§ **TRY IT**: Beneath this line is the data. Output exactly the lines from the line with "1485x774 pixels." to the line with "The height and width of the screenshot is (376, 555).", both ends included, and nothing more.
Start of INPUT FOR THIS TASK
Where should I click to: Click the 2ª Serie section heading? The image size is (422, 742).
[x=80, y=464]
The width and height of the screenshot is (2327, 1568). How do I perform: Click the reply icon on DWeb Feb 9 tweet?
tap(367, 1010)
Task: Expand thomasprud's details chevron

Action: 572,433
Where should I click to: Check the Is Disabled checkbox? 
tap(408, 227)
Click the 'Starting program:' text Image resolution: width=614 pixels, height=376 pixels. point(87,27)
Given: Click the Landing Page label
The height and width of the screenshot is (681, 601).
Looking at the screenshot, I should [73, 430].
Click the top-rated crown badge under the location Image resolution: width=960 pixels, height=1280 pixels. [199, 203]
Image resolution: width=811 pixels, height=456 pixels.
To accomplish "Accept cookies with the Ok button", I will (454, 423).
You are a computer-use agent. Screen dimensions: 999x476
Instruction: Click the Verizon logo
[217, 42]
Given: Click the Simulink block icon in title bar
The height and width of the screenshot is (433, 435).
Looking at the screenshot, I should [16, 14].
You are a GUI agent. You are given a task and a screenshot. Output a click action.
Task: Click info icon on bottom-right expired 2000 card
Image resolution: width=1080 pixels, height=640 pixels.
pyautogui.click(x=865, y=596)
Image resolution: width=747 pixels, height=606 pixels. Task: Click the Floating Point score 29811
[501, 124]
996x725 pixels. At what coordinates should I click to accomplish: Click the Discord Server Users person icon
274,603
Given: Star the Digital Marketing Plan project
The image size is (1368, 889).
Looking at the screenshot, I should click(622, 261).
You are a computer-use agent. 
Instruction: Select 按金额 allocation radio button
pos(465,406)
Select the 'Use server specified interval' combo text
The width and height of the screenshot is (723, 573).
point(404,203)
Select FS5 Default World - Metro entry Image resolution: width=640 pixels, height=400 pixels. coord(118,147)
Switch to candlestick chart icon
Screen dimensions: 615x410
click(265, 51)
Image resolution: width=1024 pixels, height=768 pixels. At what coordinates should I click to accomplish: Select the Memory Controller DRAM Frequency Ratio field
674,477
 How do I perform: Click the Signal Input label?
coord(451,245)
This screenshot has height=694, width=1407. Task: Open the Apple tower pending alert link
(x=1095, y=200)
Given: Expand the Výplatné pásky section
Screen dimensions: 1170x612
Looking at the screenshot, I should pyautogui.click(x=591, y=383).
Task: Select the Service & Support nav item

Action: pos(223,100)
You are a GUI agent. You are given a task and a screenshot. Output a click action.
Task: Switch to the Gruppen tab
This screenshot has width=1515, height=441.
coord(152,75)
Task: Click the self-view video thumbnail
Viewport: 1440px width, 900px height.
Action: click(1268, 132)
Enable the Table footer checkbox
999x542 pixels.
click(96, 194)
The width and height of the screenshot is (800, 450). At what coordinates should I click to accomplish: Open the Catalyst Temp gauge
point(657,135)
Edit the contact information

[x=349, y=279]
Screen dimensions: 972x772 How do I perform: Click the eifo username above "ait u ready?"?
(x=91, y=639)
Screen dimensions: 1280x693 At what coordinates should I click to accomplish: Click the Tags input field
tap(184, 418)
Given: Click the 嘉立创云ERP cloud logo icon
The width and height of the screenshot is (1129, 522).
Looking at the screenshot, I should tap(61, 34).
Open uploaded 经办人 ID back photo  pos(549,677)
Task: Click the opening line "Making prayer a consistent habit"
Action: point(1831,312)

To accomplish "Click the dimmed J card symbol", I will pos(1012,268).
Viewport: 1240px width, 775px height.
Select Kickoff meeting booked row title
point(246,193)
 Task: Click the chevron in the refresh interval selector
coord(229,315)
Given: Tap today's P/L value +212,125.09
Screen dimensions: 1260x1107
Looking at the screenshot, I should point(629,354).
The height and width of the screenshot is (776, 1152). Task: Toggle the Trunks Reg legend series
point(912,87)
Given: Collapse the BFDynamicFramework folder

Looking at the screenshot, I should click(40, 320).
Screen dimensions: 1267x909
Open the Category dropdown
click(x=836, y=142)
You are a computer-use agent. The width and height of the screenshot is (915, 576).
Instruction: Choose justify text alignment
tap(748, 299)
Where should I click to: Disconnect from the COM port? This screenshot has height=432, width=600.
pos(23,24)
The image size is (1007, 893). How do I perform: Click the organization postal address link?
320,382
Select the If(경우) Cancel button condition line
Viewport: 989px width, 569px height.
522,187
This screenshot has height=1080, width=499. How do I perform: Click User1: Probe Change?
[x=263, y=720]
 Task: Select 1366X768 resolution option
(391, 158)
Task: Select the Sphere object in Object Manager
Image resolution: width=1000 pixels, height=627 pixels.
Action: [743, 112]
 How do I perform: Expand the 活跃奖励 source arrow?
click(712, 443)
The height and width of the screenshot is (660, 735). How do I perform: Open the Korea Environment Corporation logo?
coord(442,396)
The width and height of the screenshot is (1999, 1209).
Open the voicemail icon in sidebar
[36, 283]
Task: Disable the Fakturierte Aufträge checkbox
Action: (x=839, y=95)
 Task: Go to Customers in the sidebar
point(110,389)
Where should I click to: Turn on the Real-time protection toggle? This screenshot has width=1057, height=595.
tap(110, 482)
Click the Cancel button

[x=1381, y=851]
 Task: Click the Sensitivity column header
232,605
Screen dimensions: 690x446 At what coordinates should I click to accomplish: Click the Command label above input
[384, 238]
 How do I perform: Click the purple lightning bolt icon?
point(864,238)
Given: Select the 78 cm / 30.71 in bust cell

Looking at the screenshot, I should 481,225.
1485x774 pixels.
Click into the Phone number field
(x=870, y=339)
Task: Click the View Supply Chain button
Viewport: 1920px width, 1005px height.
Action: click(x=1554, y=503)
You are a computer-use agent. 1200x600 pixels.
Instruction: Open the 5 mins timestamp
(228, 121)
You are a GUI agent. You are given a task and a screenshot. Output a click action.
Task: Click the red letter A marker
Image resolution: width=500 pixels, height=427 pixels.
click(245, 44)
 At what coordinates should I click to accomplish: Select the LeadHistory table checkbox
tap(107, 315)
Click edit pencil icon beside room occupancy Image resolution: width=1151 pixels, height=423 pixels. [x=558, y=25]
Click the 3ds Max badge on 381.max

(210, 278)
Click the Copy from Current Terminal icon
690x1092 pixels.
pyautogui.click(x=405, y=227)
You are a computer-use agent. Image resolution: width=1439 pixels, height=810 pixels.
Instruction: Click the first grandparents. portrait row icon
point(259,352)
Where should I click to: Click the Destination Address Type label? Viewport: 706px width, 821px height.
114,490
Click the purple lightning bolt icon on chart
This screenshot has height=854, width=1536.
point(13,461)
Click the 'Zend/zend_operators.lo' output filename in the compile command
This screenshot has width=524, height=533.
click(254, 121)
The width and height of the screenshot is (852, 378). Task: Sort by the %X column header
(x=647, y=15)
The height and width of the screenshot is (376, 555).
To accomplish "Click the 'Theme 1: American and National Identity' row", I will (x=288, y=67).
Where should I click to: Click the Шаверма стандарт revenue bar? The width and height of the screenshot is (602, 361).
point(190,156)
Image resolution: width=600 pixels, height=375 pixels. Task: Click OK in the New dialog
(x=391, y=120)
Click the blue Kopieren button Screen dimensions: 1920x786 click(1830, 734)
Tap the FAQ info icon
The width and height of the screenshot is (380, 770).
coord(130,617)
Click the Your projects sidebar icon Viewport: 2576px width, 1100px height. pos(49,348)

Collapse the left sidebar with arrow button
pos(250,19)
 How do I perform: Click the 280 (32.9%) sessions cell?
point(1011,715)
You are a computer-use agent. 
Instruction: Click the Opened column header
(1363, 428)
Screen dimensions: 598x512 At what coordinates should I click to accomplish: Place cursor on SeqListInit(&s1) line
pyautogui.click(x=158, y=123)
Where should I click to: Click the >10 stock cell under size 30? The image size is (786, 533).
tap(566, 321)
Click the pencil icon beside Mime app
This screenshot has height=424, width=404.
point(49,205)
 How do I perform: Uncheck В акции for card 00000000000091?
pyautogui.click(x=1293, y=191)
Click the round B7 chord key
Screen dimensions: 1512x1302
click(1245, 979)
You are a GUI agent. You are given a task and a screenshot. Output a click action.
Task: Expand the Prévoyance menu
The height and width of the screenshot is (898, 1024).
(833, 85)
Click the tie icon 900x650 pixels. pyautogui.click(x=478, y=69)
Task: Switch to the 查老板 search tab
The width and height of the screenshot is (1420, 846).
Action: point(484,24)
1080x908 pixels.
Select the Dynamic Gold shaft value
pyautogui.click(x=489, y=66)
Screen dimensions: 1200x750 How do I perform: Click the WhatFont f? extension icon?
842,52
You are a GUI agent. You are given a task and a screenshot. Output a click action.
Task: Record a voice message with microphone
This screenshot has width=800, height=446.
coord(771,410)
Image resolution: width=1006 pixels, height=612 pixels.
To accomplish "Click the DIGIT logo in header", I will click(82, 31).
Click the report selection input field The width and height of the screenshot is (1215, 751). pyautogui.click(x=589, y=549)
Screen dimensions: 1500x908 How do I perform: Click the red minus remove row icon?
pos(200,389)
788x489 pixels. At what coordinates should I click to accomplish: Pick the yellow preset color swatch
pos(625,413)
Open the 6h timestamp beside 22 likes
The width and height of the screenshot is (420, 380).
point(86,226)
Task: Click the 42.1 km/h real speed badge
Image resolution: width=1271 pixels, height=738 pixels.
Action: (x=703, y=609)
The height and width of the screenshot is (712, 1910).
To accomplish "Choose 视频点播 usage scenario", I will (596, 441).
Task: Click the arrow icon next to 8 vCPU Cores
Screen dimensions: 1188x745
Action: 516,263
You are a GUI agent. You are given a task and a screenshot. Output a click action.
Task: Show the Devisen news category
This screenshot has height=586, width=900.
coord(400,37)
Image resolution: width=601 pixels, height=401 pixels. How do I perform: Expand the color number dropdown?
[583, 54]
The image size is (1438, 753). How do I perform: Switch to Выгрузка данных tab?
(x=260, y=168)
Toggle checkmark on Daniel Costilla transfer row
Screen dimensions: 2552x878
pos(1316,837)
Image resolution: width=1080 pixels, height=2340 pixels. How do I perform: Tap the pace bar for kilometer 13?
End of INPUT FOR THIS TASK
§ **ANSWER SPACE**:
1485x774 pixels.
Click into the Phone number field
(x=870, y=339)
Task: Click the View Supply Chain button
Viewport: 1920px width, 1005px height.
Action: click(x=1554, y=503)
You are a computer-use agent. 1200x600 pixels.
Instruction: Open the 5 mins timestamp
(228, 121)
You are a GUI agent. You are given a task and a screenshot. Output a click action.
Task: Click the red letter A marker
Image resolution: width=500 pixels, height=427 pixels.
click(245, 44)
 At what coordinates should I click to accomplish: Select the LeadHistory table checkbox
tap(107, 315)
Click edit pencil icon beside room occupancy Image resolution: width=1151 pixels, height=423 pixels. [x=558, y=25]
Click the 3ds Max badge on 381.max

(210, 278)
Click the Copy from Current Terminal icon
690x1092 pixels.
pyautogui.click(x=405, y=227)
You are a computer-use agent. Image resolution: width=1439 pixels, height=810 pixels.
Instruction: Click the first grandparents. portrait row icon
point(259,352)
Where should I click to: Click the Destination Address Type label? Viewport: 706px width, 821px height.
114,490
Click the purple lightning bolt icon on chart
This screenshot has height=854, width=1536.
point(13,461)
Click the 'Zend/zend_operators.lo' output filename in the compile command
This screenshot has width=524, height=533.
click(254, 121)
The width and height of the screenshot is (852, 378). Task: Sort by the %X column header
(x=647, y=15)
The height and width of the screenshot is (376, 555).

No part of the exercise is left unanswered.